Saved entries:
• • • • • • •

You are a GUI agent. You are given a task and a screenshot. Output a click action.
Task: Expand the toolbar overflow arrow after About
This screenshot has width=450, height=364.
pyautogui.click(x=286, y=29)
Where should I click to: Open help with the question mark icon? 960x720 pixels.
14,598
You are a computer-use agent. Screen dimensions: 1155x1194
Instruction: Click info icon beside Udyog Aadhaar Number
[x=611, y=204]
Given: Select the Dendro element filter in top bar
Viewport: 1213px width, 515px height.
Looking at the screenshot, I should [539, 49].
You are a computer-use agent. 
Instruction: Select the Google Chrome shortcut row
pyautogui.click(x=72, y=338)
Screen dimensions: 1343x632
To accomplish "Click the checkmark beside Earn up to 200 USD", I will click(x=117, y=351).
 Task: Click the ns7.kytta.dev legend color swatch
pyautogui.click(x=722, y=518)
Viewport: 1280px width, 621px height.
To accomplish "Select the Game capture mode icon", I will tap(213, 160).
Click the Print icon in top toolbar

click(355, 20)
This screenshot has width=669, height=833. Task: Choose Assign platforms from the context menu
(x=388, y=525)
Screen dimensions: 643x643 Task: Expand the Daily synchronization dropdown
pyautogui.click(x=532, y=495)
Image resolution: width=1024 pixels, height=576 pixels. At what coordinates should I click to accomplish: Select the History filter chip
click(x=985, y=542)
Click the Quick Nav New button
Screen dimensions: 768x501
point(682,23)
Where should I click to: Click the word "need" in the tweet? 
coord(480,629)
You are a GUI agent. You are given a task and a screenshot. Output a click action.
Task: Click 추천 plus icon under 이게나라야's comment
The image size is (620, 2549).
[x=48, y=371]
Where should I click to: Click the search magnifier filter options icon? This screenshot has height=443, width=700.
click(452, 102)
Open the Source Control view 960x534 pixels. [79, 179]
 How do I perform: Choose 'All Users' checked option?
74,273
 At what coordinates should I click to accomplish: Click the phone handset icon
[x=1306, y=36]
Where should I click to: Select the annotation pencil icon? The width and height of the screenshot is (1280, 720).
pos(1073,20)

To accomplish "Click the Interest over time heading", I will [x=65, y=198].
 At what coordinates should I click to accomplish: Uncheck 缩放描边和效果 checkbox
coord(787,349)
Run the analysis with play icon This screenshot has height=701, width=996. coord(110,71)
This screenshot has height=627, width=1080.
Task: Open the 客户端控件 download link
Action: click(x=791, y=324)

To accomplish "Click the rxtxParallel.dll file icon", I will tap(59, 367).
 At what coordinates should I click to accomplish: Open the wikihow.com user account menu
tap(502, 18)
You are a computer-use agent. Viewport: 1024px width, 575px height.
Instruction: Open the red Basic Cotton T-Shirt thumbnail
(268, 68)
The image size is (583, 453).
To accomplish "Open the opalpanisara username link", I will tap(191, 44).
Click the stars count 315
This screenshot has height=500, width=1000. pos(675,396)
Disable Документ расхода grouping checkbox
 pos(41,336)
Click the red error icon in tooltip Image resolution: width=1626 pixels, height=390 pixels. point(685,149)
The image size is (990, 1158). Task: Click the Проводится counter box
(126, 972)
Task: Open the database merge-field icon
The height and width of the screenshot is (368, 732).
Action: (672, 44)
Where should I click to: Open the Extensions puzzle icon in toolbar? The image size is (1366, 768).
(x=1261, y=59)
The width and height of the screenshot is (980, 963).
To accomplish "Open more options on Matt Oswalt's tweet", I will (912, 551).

• • • • • • •

Work instructions: Filter the data for the string "agent". Copy each matching line.

Task result:
You are a GUI agent. You are given a task and a screenshot. Output a click action.
You are a computer-use agent. Screen dimensions: 1155x1194
You are a computer-use agent. 
You are a GUI agent. You are given a task and a screenshot. Output a click action.
You are a computer-use agent. Viewport: 1024px width, 575px height.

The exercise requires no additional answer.